Al toque de la campana que daba por terminadas las clases, ambos se despidieron. Mientras Robert volvía a platicar con su madre en el auto, ésta le dijo:

―Ten cuidado Robert, ese tipo de personas tienen gusto por las cosas ajenas, no me sorprendería que un día quisiera robarte algo.

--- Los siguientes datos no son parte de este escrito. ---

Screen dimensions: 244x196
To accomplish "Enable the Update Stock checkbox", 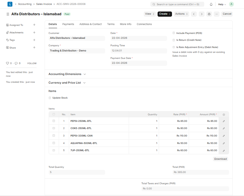I will [50, 98].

Robert volvió a pensar en lo que su mamá le había dicho, y pensó en que, si Pedro hacía eso, bien podría quitarle su tarea, que no había hecho aún, y decir que alguien se la había llevado. Al día siguiente, Pedro le preguntó a Robert por qué le enseñaba tantas veces su hoja en blanco, y a Robert no le quedó de otra más que decirle lo que su mamá le advirtió.

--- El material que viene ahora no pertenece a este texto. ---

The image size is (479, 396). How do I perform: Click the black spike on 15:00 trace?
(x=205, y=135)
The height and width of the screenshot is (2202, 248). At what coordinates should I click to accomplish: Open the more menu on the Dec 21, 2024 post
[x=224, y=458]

―No creo que yo haga esas cosas, nunca lo he hecho.

―Lo siento, de todas formas, no hice la tarea, no serviría mi excusa.

―Es cierto ―ambos sonrieron y continuaron jugando.

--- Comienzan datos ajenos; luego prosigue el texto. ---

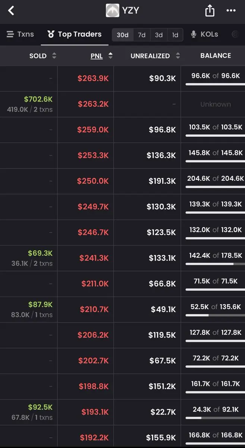This screenshot has width=245, height=448.
Task: Select the 30d time range
Action: point(123,35)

La primera semana de clases fue similar al primer día, su madre le advertía de nuevas cosas y Robert se ilusionaba con la posibilidad de que su nuevo amigo fuera su cómplice para faltar a la escuela, no entregar tareas o aprender a fingir, pero nada de esto pasó. Comenzaba la siguiente semana de clases, era el día libre del padre de Robert, así que decidió llevar a su hijo a la escuela.

―Tu mamá me dijo que tienes un nuevo amigo.

―Sí, se llama Pedro, es muy gracioso y su piel es cafecita.

―Se ve que te agrada mucho estar con él.

―¡Sí!, deberías conocerlo papá, mamá sólo me inventa cosas y luego resulta que Pedro no me puede ayudar con mis planes ―Robert, emocionado, le comentó a su padre todo lo que había sucedido la semana pasada.

Cuando llegaron a la escuela, ambos bajaron del auto y caminaron hasta la puerta. Su padre lo tomó de los hombros para despedirse, lo abrazó y le dio un beso en la mejilla, lo acercó más a él y le dijo al oído:

―Ten cuidado con Pedro, hijo… a esas personas no las debes de perder nunca, porque son únicas, no encuentras a un amigo leal en estos días.

Su padre lo miró, Robert sonrió y, mientras caminaba a su salón con su maestra, iba pensando en lo que su padre le había dicho. Se sentó en la mesa y decidió que ese era el mejor consejo que alguien le pudo haber dado, así que en cuanto llegó Pedro le preguntó:

―¿Quieres ser mi amigo? ―Pedro dejó su mochila en el suelo.

―¡Sí! ―respondió con emoción.

Ambos se abrazaron y comenzaron a jugar, sin saber que su amistad duraría para toda la vida.